Amazon Fire.

I have bought Amazon Fire – truly amazing. It costs only $50, while it should go for something like $200. My guess is that most people buying Fire will purchase content worth much more then $200 from Amazon and thus the company will not lose.

I bought one of these when they were on sale. $50? Ripoff.:wink:

Immediately rooted it, of course.

Not the most powerful tablet, not the highest screen resolution, but good enough.

So much lighter and easier to use than my old Nook HD+.

Note the pattern with subsidized tablets.

It has “Play”, but, it doesn’t say “Google Play”. Can one download from “**Google **Play” with one of those?

Can I play Simpson’s Tapped Out on it? :slight_smile:

I’ve had a Kindle Fire for more than three years, and I play Tapped Out on it just fine. It’s available in the Amazon app store.

It is a fairly easy process to install the normal Google Play store on a Kindle Fire (or an Amazon Fire) and change it into a normal Android tablet. Do the googling, it’s a matter of downloading a program to your PC, attaching the tablet and installing an APK.

I also play Simpons Tapped Out on my Fire as well as several other world building games.

Coincidentally, this device is also being discussed in the current thread Can anybody recommend an inexpensive tablet JUST for watching videos?

I wouldn’t go that far. It’s a good deal but the superior Lenovo Tab 2 A8 (larger & better resolution screen, faster processor) for instance sells for less than $120.

Don’t get me wrong, I’m not saying that the Tab 2 A8 is a better deal at twice the Fire price, just that the Fire isn’t spec’d as a $200 tablet.

Still truly amazing, just not uniquely so. But compared to what you could get for the same price a few decades or even a few years ago, most of today’s tablets are pretty mind-blowing.

Amazon has it’s own app store. But it’s still an Android device. Most of the usual popular apps on the Google app store are also on the Amazon one. There’s some exception such as Kodi (Amazon is an idiot), but you can sideload those.

You can install the Google Play programs (note, plural) on the Fire tablet but it has to be done right. It’s easier still if you use Rootjunkie’s rooting method to root and do other things to make it more like a normal Android device.

The best online resource for info about this tablet and how to do what is over at XDA Developers. (In general, the best resource for Android stuff.) The Fire tablet forum is here. An alternate term for the Google Play stuff there is “GAPPS”.

As to real cost: Yeah, fairly close to $100 rather than approaching $200.

Sorry to bump this thread, but I’m trying to help my mom with an Amazon Fire that she was gifted from my uncle: she wants it to be set up in a way that I’m 90 percent sure can’t be done.

Quick summary: my mom is a small business owner, and she used to have a tablet, that she used to run credit and debit transactions. Somebody broke into the store and stole the tablet, and unc gave her his Amazon Fire to replace the tablet. As I understand it, in order for the Fire to do what she wants it to do, I have to register the SIM and have the device enabled on her mobile network… Except, as near as I can tell, this thing doesn’t have a SIM nor does it even have any place that is accessible to a regular user that a SIM could go.

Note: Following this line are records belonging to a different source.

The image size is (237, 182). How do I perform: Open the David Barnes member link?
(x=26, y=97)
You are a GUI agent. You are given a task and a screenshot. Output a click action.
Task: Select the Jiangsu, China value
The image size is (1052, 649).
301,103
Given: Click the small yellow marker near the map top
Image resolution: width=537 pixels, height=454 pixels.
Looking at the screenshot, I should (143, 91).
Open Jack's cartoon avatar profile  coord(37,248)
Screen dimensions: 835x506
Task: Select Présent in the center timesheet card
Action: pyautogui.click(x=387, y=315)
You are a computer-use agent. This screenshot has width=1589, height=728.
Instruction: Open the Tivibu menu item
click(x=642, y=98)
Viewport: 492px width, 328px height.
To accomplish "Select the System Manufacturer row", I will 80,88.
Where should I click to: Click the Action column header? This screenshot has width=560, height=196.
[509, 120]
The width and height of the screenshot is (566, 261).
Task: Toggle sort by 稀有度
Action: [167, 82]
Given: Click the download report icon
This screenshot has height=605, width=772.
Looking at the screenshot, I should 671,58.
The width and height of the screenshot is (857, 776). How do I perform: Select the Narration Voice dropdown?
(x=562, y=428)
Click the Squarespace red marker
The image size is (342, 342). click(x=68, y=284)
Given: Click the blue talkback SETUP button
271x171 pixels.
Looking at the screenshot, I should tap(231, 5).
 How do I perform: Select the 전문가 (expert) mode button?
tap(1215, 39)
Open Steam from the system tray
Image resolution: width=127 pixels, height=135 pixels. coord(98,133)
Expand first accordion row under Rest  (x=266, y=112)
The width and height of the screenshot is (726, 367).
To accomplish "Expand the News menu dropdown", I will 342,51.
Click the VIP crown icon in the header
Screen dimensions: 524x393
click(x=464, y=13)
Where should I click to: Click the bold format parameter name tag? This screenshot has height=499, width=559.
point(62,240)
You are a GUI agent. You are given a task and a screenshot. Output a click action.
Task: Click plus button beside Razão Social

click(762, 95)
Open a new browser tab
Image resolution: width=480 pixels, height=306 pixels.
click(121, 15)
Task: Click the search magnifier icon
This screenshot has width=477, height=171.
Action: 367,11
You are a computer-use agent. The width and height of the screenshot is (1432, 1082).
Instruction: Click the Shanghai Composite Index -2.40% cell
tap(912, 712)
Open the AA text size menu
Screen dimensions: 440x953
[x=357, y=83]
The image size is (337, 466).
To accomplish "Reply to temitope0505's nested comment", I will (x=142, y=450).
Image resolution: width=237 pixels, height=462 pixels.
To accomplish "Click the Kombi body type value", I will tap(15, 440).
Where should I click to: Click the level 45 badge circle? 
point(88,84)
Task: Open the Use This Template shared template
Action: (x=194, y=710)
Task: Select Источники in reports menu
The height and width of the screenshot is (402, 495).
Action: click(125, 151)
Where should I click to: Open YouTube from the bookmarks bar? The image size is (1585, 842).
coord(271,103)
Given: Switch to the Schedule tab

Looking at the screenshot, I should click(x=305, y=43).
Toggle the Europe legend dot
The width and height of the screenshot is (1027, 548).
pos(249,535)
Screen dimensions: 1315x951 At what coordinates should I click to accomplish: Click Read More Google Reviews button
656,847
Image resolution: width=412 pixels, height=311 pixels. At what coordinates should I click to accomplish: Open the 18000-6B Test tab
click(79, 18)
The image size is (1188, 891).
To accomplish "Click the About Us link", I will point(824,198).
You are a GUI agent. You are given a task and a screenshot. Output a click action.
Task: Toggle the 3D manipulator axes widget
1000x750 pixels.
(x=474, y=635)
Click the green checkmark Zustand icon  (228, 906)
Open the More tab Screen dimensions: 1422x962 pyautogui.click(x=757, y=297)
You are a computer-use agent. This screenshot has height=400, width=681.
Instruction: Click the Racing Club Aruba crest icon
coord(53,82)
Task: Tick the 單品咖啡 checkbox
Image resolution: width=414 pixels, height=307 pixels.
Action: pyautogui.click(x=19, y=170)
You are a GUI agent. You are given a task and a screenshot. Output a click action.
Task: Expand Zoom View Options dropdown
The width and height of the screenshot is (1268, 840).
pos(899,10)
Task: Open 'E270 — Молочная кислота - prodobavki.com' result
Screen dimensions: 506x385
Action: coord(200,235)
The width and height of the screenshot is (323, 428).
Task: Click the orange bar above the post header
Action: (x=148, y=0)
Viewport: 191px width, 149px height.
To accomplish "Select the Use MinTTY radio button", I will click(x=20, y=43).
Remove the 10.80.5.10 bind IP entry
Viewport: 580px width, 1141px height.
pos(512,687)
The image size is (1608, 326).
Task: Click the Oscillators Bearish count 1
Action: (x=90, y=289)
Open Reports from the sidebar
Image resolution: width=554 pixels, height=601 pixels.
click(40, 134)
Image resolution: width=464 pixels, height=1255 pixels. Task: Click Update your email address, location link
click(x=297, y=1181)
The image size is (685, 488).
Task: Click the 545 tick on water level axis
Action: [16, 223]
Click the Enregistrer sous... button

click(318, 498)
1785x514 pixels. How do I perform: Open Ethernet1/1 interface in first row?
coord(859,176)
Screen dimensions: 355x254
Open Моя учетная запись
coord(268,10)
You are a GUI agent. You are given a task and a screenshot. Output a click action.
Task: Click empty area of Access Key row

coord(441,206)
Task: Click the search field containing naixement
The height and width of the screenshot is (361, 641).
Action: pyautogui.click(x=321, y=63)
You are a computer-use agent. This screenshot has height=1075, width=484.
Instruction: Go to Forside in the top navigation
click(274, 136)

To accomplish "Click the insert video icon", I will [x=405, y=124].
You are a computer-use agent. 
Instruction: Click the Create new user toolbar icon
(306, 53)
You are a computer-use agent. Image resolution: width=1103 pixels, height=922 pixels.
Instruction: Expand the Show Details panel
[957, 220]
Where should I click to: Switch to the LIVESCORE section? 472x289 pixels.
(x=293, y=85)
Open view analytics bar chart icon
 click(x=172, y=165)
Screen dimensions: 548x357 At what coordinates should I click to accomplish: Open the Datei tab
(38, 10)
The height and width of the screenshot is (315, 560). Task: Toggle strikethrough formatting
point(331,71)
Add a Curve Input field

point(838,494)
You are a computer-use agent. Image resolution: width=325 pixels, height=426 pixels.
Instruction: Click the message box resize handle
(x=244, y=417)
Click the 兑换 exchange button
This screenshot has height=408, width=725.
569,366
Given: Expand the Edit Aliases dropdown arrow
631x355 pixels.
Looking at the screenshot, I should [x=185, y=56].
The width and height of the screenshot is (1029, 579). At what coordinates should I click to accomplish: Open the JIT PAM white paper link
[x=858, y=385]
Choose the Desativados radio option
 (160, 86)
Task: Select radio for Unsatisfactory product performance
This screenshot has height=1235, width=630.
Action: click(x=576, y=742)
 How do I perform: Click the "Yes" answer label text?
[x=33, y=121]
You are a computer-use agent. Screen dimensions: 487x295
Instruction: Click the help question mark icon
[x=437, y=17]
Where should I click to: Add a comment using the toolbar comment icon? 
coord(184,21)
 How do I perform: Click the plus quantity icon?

I think I’ve asked Bing the right questions, and the answers I’ve found support the idea that I can’t make this thing do what my mom wants it to do. I’m asking the Dope because I don’t necessarily trust my Bing-fu, and I want to make sure that I’m not overlooking something obvious. According to the settings screen, the device model is Amazon Fire (5th generation). Can this thing be set up for a mobile network?

It is a Wi-Fi only device, no cell phone connection is possible.

The only card slot it has is for a microSD storage card.

It can be used as a phone of sorts using VoIP software/Google Voice/etc. But that is thru the Wi-Fi connection.

That’s what I thought, but I wanted to make sure that I wasn’t missing something. Thanks!

Mine works well – I read lots of Russian books on it.

I do not know what is the production cost of Kindle Fire – how can we find out?

Definitely. And yet technology did little to make us happier.

The Kindle Fire is not a topic of this thread. See thread title.

As to the Fire, Googling for teardown info reveals a few things:

  1. Previously, Amazon has admitted to losing $10+ on older low end tablets on the hardware alone. Factor in other costs and the loss goes up.

  2. One site guesstimated a basic manufacturing cost of almost $50. But reading the analysis suggests they really were guessing. They left out some key costs. So, even using their numbers + correction gives a lower bound of $60. And this doesn’t include the cost of the software!!! Creating and maintaining a special version of their Android-ish OS plus utilities for each model is far from cheap. And they roll out updates on a regular basis. You just can’t ignore this part at all.

  3. Too many tech sites can’t tell the difference between the Kindle Fire and the Fire. Good grief, get the name of the product right. The last thing you want to do is make someone think they should try and buy an out of date product.

Thank you – indeed Amazon sells tablets well below manufacturing cost.